Bird of same feather

1

I won’t stand at your grave with white flowers and mourn,
Attend your funeral
Or accept you’re really gone, as long as it takes to sink in

2

I grew up in a country where Hindus and Muslims
Are more animus than belief
You told me, children to the same father, we’re all the same

3

You weren’t an educated man, toiled in a factory for wage
Yet finest of open minds
Is how you’ll live, footprints on sand, of a young me.

4

I might have made fun of you, but in laughter when you said
Men and women – are all there to race
Is the true learning I’ll live with.

5

Who are you to me? Not a father, brother, uncle, friend
Beyond name or stars you live today
Complete or forsake me – you’ve done both today


I came to know yesterday morning that he passed away. Being a Muslim, he had substantially great learning of Hindu scriptures and had a surprisingly simple explanation of everything. As a young boy, I learnt the true meaning of harmony from him. He was a man of perfectly sound health. Ever since I heard the news, I am just not able to accept it. My beloved uncle, please have my respect, may your simple words illuminate where there is darkness.
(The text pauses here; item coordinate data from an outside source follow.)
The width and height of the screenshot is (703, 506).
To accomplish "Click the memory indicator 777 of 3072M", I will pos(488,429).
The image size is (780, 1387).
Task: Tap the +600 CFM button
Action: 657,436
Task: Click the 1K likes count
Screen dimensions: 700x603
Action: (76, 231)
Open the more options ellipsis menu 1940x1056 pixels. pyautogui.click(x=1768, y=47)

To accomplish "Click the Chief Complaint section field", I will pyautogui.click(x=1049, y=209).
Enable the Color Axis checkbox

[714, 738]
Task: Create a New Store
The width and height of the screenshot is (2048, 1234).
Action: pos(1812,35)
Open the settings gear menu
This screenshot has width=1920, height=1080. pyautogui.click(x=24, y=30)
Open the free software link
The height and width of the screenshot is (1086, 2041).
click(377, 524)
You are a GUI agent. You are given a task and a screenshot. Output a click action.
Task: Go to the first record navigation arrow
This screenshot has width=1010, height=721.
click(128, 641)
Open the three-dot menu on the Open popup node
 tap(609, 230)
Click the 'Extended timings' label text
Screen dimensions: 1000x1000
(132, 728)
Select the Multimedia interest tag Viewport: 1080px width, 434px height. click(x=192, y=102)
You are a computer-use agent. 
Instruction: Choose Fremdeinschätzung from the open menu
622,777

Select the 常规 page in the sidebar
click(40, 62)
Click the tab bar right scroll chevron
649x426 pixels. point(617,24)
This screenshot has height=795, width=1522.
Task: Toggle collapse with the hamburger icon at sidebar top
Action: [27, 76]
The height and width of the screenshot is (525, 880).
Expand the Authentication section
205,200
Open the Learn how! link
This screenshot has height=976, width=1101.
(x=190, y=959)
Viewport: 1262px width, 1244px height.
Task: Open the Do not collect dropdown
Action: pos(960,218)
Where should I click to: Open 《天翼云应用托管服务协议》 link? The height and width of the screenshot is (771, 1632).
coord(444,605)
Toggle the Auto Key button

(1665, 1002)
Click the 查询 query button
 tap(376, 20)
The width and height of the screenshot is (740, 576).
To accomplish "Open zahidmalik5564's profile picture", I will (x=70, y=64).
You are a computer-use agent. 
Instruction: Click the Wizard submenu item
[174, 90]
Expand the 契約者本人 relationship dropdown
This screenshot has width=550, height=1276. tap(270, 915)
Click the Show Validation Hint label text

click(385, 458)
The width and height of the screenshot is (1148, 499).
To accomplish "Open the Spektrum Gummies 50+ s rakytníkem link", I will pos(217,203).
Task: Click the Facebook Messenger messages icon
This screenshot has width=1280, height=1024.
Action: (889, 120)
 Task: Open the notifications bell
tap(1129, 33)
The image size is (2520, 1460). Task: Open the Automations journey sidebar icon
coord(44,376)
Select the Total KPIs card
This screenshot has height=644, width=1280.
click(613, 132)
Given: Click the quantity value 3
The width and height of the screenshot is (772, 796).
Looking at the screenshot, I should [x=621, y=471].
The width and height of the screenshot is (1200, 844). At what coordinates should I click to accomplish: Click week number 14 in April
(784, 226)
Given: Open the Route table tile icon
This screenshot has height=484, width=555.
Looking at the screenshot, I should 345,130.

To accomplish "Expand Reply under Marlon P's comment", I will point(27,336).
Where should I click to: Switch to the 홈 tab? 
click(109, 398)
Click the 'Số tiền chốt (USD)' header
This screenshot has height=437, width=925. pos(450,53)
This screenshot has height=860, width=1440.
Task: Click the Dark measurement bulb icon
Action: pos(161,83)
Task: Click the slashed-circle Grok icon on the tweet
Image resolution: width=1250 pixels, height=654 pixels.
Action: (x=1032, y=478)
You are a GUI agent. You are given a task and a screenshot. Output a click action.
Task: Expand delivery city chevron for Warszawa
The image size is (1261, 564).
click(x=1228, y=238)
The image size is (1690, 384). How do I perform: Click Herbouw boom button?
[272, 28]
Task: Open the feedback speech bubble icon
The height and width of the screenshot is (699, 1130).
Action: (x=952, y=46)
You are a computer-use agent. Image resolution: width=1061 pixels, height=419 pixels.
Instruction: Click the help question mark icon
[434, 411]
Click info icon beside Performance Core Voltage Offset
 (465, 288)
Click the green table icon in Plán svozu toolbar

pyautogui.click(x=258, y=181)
I am linking this poem, each stanza written as twitter poems [Read the old post by Samuel here] to Dversepoets OpenLinkNight. Join to read some wonderful poetry here.


28 thoughts on “Simplicity lived and bygone

  1. i am sorry for your loss man. its hard when someone that meant so much to our lives passes. sounds like he taught you some good things. i like your tribute. the third one in particular. his history, but more so his legacy in you.

    • Thank you Brian – yes, given his background he was a surprisingly interesting person – I will never forget his ideas on simplicity!

    • Thanks Claudia – As I felt yesterday, this will take a really long time to sink in, to accept. He was all good and then he is suddenly gone.

  2. This is a beautiful tribute to your uncle, Abhra! I am sure that, wherever he is now, he feels proud to have made such an impact on his nephew. Your poem reminded me of a favorite aunt who passed away seven years ago and who meant a lot in my life.

  3. A loss of a loved one can be painful and I wish you peace..he sounds like a person who taught you much in the journey of life..beyond stars you live today
    a lovely thought.

  4. These conversations with the departed are some of the most intimate ones we can have. Don’t know why that is, but there is such humility and sincerity here, it’s so refreshing.